# Problem statement:
Set the data down exactly as it stands, and keep its pictures out.

Stored data:
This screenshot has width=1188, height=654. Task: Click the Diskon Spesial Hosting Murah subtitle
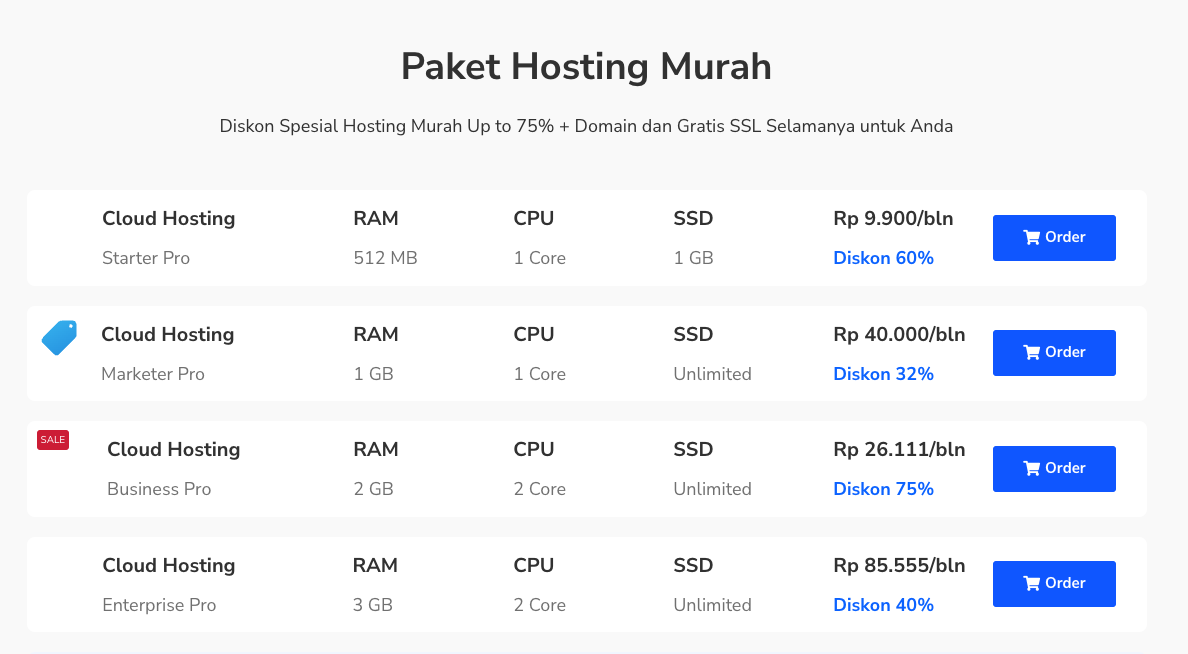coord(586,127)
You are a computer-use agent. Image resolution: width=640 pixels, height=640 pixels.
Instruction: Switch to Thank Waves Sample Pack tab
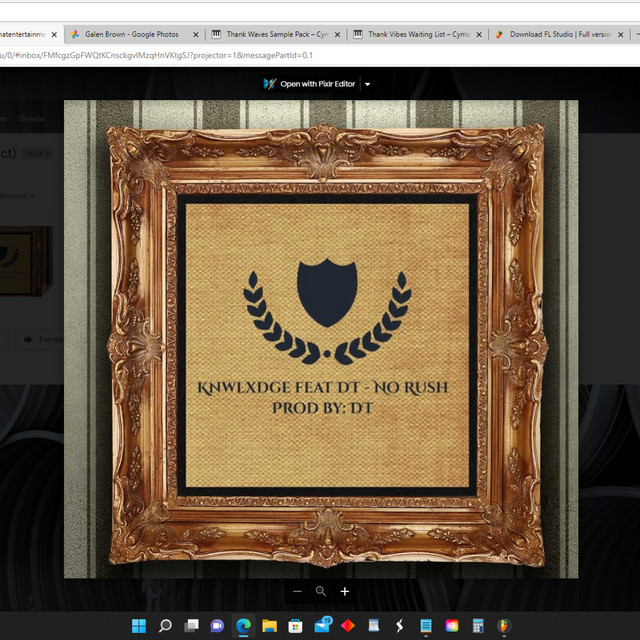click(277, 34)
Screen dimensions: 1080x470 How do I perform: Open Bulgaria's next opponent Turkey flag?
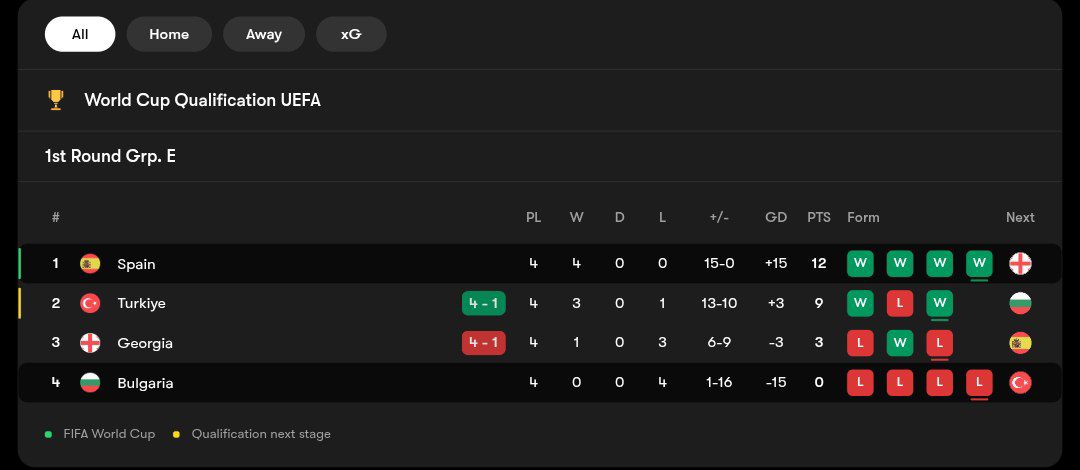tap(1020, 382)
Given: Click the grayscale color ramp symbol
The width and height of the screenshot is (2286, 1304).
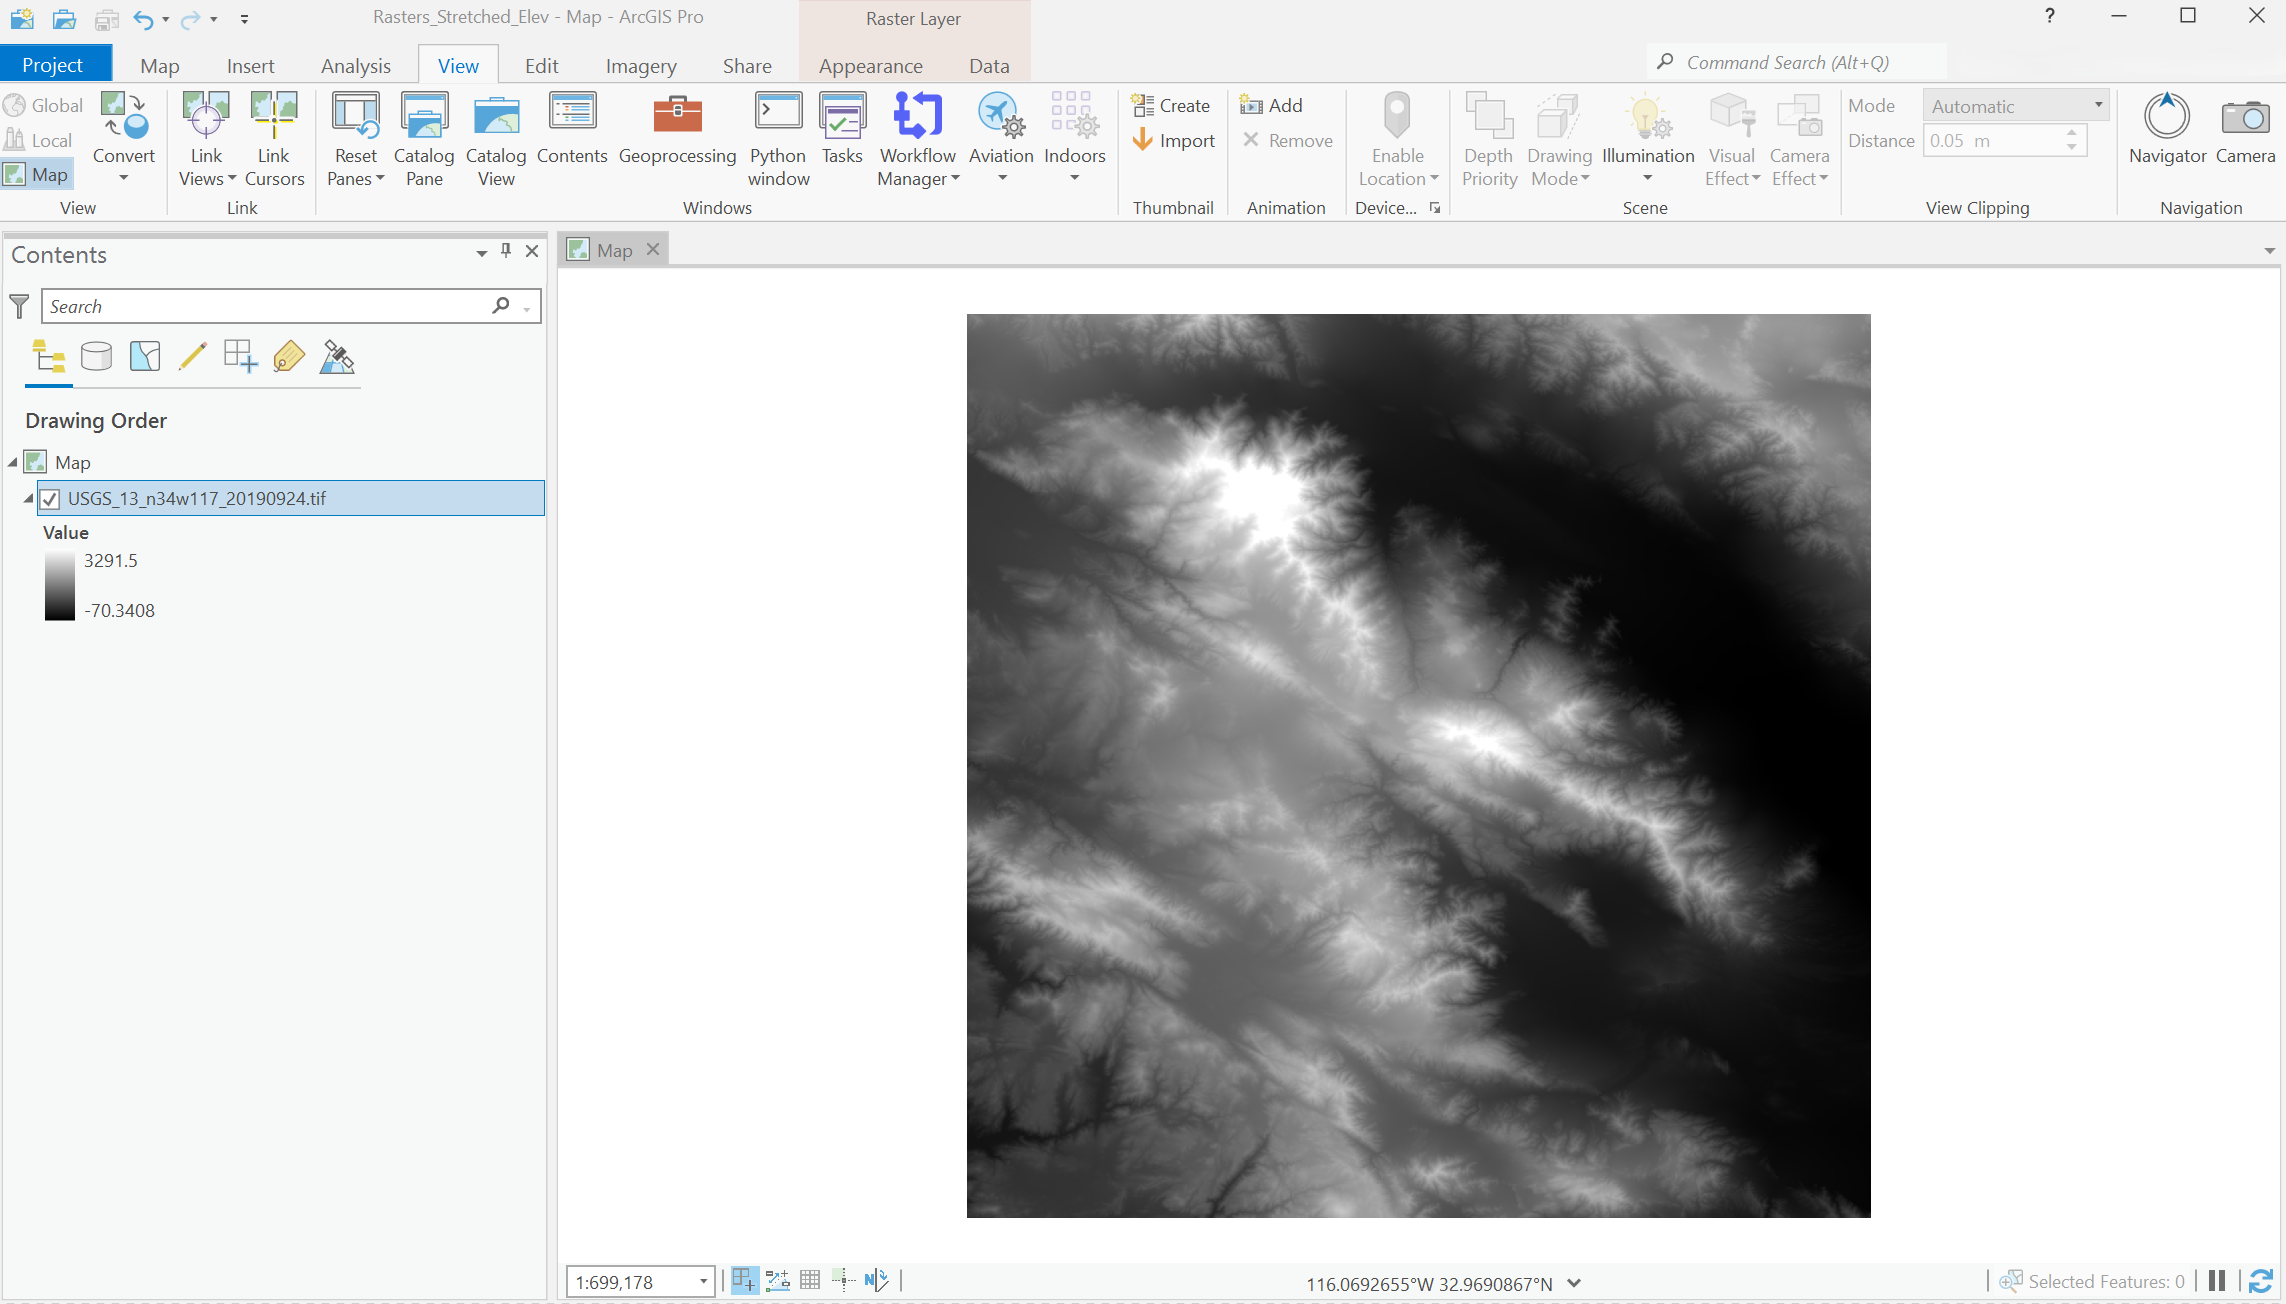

# Exercise output:
This screenshot has width=1188, height=654. Task: Click the Diskon Spesial Hosting Murah subtitle
coord(586,127)
You are a computer-use agent. Image resolution: width=640 pixels, height=640 pixels.
Instruction: Switch to Thank Waves Sample Pack tab
click(277, 34)
Screen dimensions: 1080x470 How do I perform: Open Bulgaria's next opponent Turkey flag?
tap(1020, 382)
Given: Click the grayscale color ramp symbol
The width and height of the screenshot is (2286, 1304).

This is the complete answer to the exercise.